# Required work
Quote the data word for word, beginning at the line that contains "The height and" and stopping after the line that contains "Action: (x=1477, y=28)".

# Entries provided
=-=-=

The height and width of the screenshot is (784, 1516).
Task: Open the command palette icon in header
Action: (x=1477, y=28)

=-=-=

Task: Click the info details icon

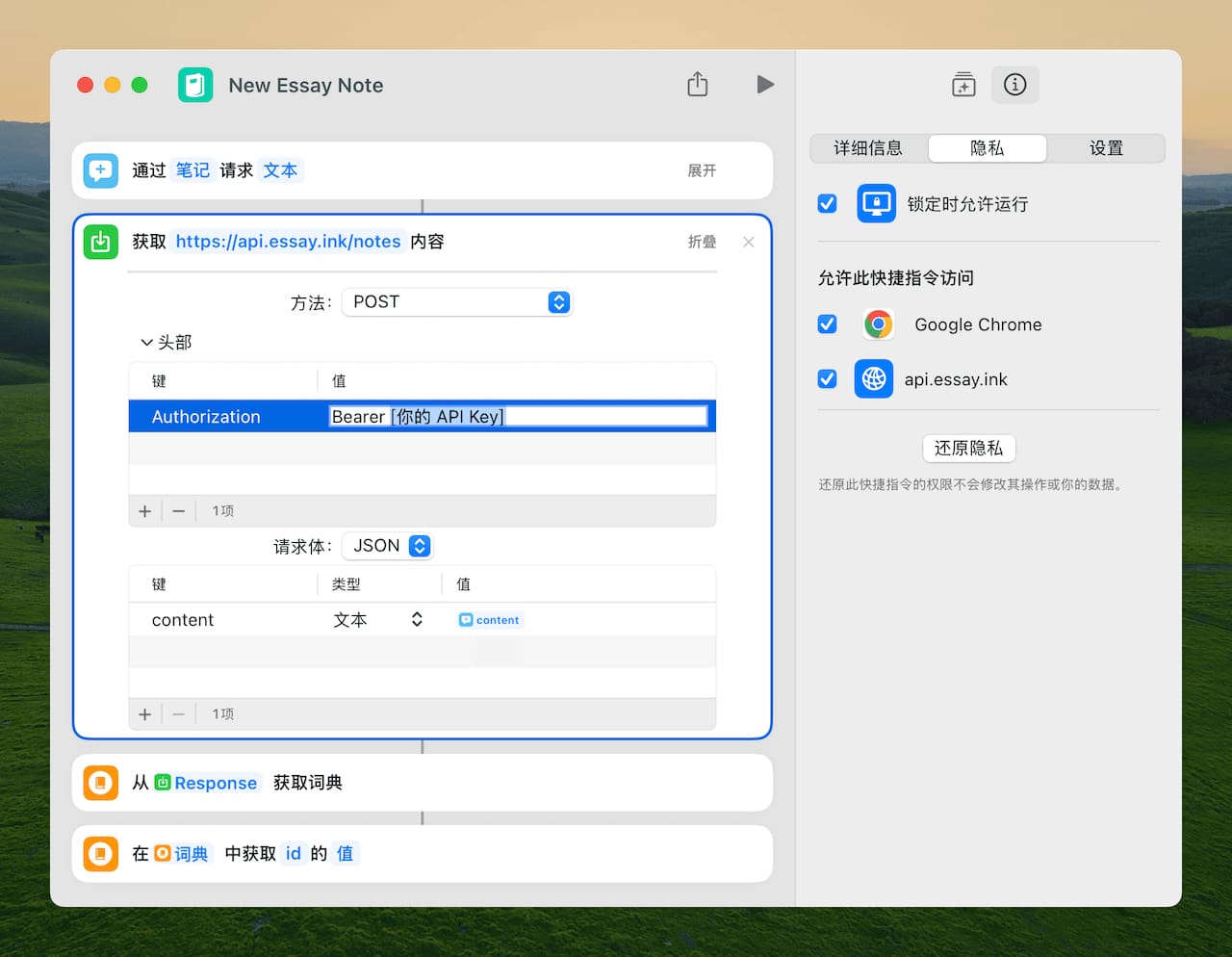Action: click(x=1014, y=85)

=-=-=

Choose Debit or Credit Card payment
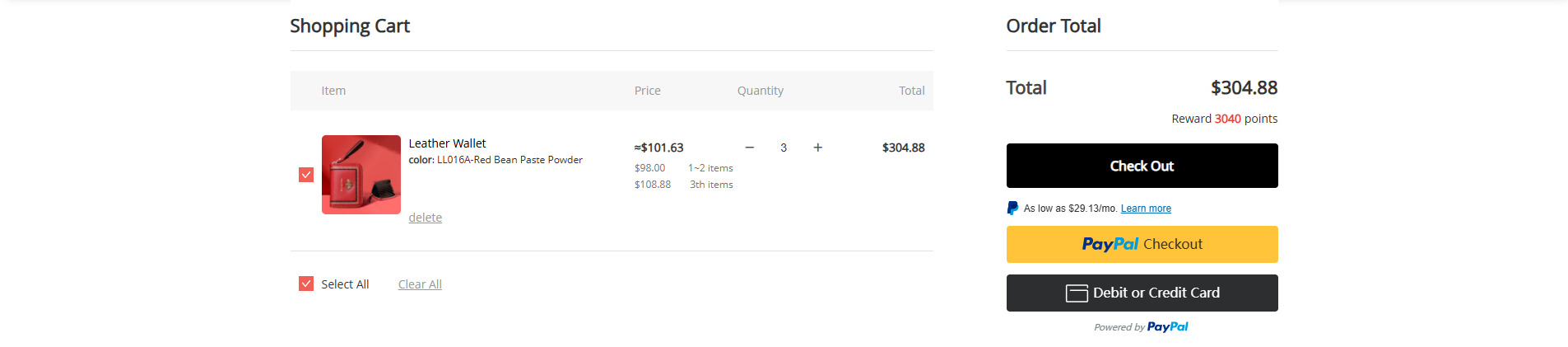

=-=-=

# Task result
The height and width of the screenshot is (784, 1516).
Task: Open the command palette icon in header
Action: (x=1477, y=28)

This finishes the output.